The problem →
Copy out all lines of the material below in which "pyautogui" occurs.
· · ·
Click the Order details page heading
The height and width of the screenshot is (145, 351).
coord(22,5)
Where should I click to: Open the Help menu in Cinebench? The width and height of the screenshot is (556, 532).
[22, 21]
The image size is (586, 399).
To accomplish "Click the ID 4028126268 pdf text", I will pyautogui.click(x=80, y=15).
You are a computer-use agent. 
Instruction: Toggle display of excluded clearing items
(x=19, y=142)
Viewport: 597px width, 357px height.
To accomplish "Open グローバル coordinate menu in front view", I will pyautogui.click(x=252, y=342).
· · ·
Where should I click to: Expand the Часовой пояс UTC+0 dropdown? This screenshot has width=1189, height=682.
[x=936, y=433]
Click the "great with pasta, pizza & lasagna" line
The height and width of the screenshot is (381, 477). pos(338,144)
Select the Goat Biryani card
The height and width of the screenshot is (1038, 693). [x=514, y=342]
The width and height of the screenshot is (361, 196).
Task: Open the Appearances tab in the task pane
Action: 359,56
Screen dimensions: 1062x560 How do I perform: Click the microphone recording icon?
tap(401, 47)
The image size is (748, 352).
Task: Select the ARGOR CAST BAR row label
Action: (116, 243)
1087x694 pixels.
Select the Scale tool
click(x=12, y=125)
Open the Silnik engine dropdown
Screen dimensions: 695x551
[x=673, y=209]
· · ·
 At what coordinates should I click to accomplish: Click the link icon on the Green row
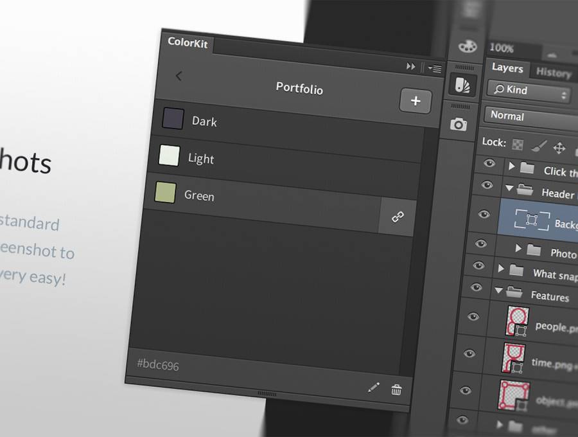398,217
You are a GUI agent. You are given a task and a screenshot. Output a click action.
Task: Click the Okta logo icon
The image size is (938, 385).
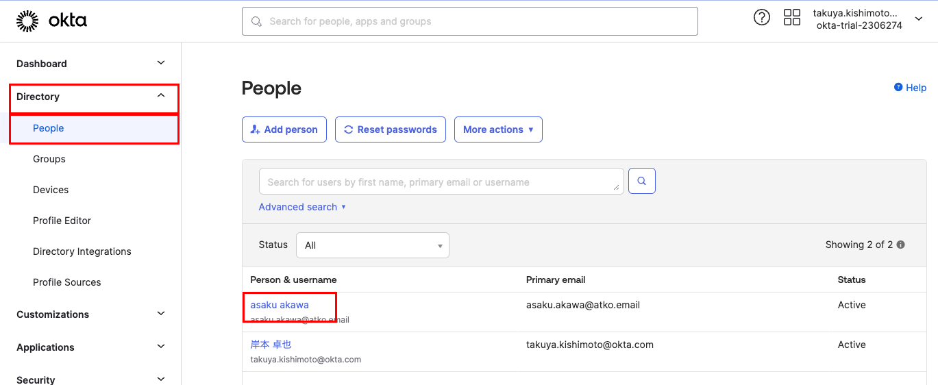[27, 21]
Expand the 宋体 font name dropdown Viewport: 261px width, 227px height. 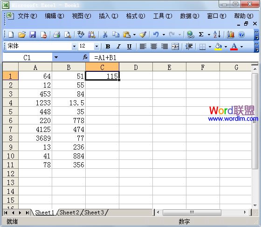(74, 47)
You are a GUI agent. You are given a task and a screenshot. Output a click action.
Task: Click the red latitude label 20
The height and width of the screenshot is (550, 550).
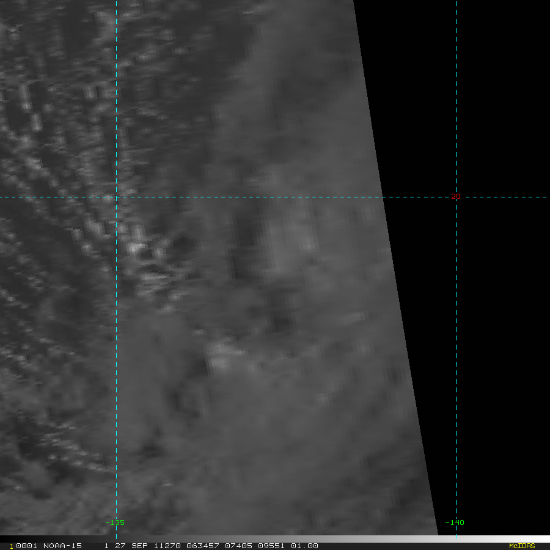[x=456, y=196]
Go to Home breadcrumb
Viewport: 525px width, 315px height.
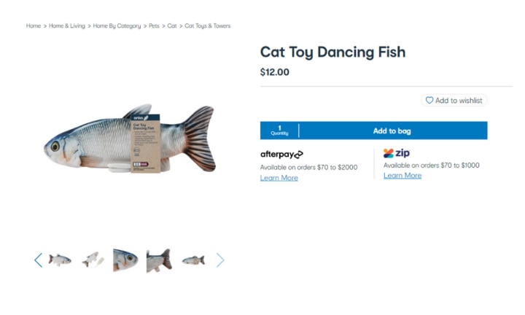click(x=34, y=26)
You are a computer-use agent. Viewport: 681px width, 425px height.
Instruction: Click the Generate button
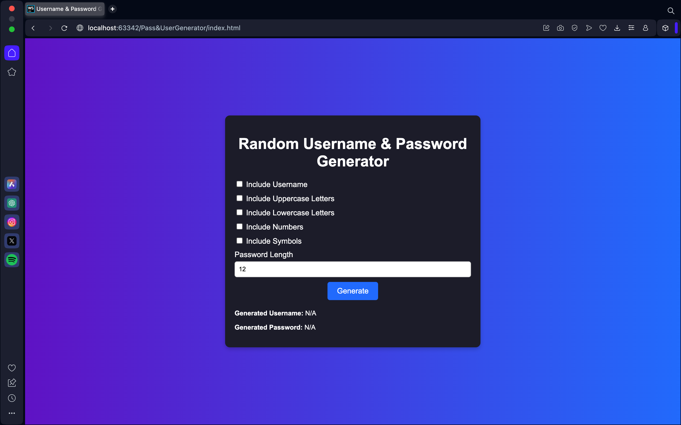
· · ·
Output below →
To accomplish "Click the ID 4028126268 pdf text", I will pyautogui.click(x=80, y=15).
To accomplish "Open グローバル coordinate menu in front view", I will pyautogui.click(x=252, y=342).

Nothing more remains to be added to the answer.